*Exercise goal*. Reproduce every record precisely, leaving no line out.
• • • • •
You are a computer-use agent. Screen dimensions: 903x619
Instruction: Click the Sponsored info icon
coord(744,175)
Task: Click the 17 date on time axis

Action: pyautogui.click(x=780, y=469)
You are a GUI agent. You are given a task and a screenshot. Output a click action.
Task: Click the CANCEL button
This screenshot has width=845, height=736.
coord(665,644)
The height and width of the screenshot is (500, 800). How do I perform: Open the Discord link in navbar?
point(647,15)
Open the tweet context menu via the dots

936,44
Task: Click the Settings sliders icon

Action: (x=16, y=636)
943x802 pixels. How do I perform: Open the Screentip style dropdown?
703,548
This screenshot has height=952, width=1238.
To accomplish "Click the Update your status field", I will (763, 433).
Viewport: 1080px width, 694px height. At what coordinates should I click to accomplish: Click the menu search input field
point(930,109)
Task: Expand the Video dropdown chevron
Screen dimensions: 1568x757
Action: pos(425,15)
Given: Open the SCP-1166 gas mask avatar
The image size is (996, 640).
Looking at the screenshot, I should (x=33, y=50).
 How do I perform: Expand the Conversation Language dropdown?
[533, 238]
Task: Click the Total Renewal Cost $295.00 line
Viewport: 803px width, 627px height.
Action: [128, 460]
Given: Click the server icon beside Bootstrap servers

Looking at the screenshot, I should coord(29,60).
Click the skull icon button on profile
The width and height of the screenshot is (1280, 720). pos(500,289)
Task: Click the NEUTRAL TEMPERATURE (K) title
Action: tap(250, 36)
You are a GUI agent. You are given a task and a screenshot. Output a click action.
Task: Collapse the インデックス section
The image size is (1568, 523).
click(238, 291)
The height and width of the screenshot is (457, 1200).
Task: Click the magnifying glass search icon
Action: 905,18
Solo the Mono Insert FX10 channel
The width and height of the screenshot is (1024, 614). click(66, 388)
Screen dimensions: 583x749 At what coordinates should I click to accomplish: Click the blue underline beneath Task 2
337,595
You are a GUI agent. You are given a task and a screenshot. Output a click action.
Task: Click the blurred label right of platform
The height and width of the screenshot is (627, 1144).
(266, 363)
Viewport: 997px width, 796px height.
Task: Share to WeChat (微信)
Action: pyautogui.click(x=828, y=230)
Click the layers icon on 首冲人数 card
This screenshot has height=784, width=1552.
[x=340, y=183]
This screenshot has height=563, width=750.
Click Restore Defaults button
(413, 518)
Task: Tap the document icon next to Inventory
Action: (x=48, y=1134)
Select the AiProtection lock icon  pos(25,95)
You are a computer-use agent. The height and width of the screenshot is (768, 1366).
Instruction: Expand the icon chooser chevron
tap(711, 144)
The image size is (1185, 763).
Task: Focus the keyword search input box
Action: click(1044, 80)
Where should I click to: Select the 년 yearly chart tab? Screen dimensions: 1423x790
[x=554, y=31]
• • • • •
*Result of this exercise*.
You are a computer-use agent. Screen dimensions: 903x619
Instruction: Click the Sponsored info icon
coord(744,175)
Task: Click the 17 date on time axis

Action: pyautogui.click(x=780, y=469)
You are a GUI agent. You are given a task and a screenshot. Output a click action.
Task: Click the CANCEL button
This screenshot has width=845, height=736.
coord(665,644)
The height and width of the screenshot is (500, 800). How do I perform: Open the Discord link in navbar?
point(647,15)
Open the tweet context menu via the dots

936,44
Task: Click the Settings sliders icon

Action: (x=16, y=636)
943x802 pixels. How do I perform: Open the Screentip style dropdown?
703,548
This screenshot has height=952, width=1238.
To accomplish "Click the Update your status field", I will (763, 433).
Viewport: 1080px width, 694px height. At what coordinates should I click to accomplish: Click the menu search input field
point(930,109)
Task: Expand the Video dropdown chevron
Screen dimensions: 1568x757
Action: pos(425,15)
Given: Open the SCP-1166 gas mask avatar
The image size is (996, 640).
Looking at the screenshot, I should (x=33, y=50).
 How do I perform: Expand the Conversation Language dropdown?
[533, 238]
Task: Click the Total Renewal Cost $295.00 line
Viewport: 803px width, 627px height.
Action: [128, 460]
Given: Click the server icon beside Bootstrap servers

Looking at the screenshot, I should coord(29,60).
Click the skull icon button on profile
The width and height of the screenshot is (1280, 720). pos(500,289)
Task: Click the NEUTRAL TEMPERATURE (K) title
Action: tap(250, 36)
You are a GUI agent. You are given a task and a screenshot. Output a click action.
Task: Collapse the インデックス section
The image size is (1568, 523).
click(238, 291)
The height and width of the screenshot is (457, 1200).
Task: Click the magnifying glass search icon
Action: 905,18
Solo the Mono Insert FX10 channel
The width and height of the screenshot is (1024, 614). click(66, 388)
Screen dimensions: 583x749 At what coordinates should I click to accomplish: Click the blue underline beneath Task 2
337,595
You are a GUI agent. You are given a task and a screenshot. Output a click action.
Task: Click the blurred label right of platform
The height and width of the screenshot is (627, 1144).
(266, 363)
Viewport: 997px width, 796px height.
Task: Share to WeChat (微信)
Action: pyautogui.click(x=828, y=230)
Click the layers icon on 首冲人数 card
This screenshot has height=784, width=1552.
[x=340, y=183]
This screenshot has height=563, width=750.
Click Restore Defaults button
(413, 518)
Task: Tap the document icon next to Inventory
Action: (x=48, y=1134)
Select the AiProtection lock icon  pos(25,95)
You are a computer-use agent. The height and width of the screenshot is (768, 1366).
Instruction: Expand the icon chooser chevron
tap(711, 144)
The image size is (1185, 763).
Task: Focus the keyword search input box
Action: click(1044, 80)
Where should I click to: Select the 년 yearly chart tab? Screen dimensions: 1423x790
[x=554, y=31]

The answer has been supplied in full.